Waiting on you Rhett.
Ready.
3, 2, 1. It's still the best.
It's still the best one.
So much breading.
So much goodness and salt.
Well, well, well, looks like
you picked the fancy option.
Oh, no.
So you get to do a fancy pants dance with
Zombie Moochelle.
What?
Hold on.
This isn't Moochelle.
This is Zombie Moochelle.
I, I don't know how to feel about her.
Moochelle, we've missed you so much
and some other people have too.
Don't bite me.
Oh, she's having trouble.
She's having trouble.
Um.
If you don't remember Moochelle,
Moochelle used to be a live
cow.
Smells a little.
That we danced with.
Undead in here.
Uhhuh, um, whenever we would eat the
fancy stuff and then, um, everybody
got tired of her, so we killed her.
But sometimes things come back.
Well, that fancy restaurant
was Cicconi's for $33.
The first plate there is
Pinocchio's Restaurant for $13.95.
I like Pinocchio.
And then the third plate is the high
option from Marino Restaurant for $22.
Pretty good.
And then finally, that last
plate is Pizza World for $16.95.
Pizza World.
Pizza World.
Yeah, they don't have eggplant
parm in the title for a reason.
We wrote a book for the kid in your life.
Mm-hmm.
Or if you're a kid at heart,
you might enjoy it as well.
It's called Spaghetti
Head and Chicken Fingers.
It's a silly story about picky
eating, and you can pre-order a
signed copy for yourself, or that
kid in your life, at Books a Million.
Learn More at MythicalBooks.com.
Yeah, if you're a good parent
or a cool aunt or uncle.
Yes, that's right.
We have Brussels sprouts here.
These things were the talk of the town for
a few years and they're still hanging on.
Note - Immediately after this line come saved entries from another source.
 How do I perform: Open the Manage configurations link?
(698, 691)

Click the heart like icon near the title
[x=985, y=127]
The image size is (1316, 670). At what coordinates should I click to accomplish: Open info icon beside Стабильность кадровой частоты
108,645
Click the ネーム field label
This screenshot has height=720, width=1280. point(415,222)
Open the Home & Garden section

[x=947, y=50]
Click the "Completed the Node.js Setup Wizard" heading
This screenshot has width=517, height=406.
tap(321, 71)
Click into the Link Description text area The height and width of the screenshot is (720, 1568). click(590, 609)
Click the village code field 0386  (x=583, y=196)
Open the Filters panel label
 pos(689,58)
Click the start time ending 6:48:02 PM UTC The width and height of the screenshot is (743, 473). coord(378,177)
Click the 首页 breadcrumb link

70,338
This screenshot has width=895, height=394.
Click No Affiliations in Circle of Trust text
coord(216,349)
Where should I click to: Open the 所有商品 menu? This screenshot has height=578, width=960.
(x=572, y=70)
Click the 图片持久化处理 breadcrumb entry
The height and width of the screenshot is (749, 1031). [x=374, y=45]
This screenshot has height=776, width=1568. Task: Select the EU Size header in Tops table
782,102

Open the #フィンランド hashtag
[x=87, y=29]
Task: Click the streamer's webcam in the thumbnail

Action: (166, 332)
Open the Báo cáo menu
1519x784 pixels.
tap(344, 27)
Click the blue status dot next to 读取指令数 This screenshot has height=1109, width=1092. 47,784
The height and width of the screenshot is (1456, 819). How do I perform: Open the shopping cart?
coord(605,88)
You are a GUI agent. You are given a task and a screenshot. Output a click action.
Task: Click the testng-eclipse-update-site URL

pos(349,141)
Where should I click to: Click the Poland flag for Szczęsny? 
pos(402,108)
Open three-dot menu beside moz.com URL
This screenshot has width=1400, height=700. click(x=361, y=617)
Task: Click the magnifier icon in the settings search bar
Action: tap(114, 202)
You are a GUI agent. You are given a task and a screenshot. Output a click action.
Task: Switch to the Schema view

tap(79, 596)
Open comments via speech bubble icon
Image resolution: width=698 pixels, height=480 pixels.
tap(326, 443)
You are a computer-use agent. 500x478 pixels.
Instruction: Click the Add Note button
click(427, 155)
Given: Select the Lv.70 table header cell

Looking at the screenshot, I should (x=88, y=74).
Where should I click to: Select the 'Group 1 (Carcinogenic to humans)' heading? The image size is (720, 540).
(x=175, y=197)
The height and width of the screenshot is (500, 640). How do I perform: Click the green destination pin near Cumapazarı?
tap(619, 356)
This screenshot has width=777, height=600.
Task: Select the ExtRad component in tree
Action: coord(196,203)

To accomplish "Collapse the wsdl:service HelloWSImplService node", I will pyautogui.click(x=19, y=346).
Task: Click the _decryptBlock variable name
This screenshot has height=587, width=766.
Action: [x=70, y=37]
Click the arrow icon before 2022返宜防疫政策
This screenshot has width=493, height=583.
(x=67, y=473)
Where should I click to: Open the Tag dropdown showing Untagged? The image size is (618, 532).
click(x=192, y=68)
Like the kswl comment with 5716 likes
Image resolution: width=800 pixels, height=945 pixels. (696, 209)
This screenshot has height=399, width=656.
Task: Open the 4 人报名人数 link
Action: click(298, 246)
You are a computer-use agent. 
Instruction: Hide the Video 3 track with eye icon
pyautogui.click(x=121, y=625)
They're still on pretty much every menu.
Every menu.
And so I've kind of gotten over it.
Maybe something here.
But I will say that.
Will rejuvenate.
They, uh, they're, these are also
a delivery mechanism, for oil.
Yep.
That's fine.
Not a huge fan because I can
still taste the Brussels sprouts.
Hmm.
This one has, what is this like a, a long.
Is that a pasta?
Tube, tube thing.
And then, and you, I always
look for the smaller Brussels.
'cause I don't want to eat no big brussel.
These are a little bit
spicy, better flavored.
More flavoring.
Mm-hmm.
That little piece is young Coconut,
my rap name in high school.
Oh.
She's trying to get in
on your high school.
Rap name, totally different thing.
Totally different thing.
Okay.
That is spicy.
I like it.
After a long.
Drunk night.
Drunk night, young coconut digs into some
brussels.
These are a bit basic and sad.
Yeah, what's going on there?
Take a chance, guys.
Do something.
Anything.
Nothing.
Now these are the kind
I like, they have been.
Burnt to a crisp.
Completely unrecognizable at this point.
The onions look like they added later.
Oh my God, that's good.
Is it good?
Yeah.
That's flavor.
It's just juicy husks.
Mm-hmm.
Rendered.
Get yourself a jalapeno.
Unrecognizable.
It's like a shriveled up.
I mean, look at that.
Mm-hmm.
You could.
You could tell me that was anything.
Yep.
I think that's the point.
I wouldn't want it, but.
See, if I was a vegetarian, this
is what I'd be doing every meal.
Huh.
We've been on the same
page this whole time, but.
There's so much flavor in those.
I don't think that's gonna continue.
All righty.
3, 2, 1. Wabam.
Those are also good.
I agree.
But there's just, I love that.
This is just too much, too much grease.
Well, Mr. Link, you
chose our fancy option.
It's time for the dance with the ghoul.
I can't believe you're back.
How are you?
Are you okay?
I don't think that you
can talk to a zombie.
Don't, don't bite.
She doesn't seem okay.
I think this is how you're
supposed to dance with the zombie.
A zombie cow.
Crazy.
All right.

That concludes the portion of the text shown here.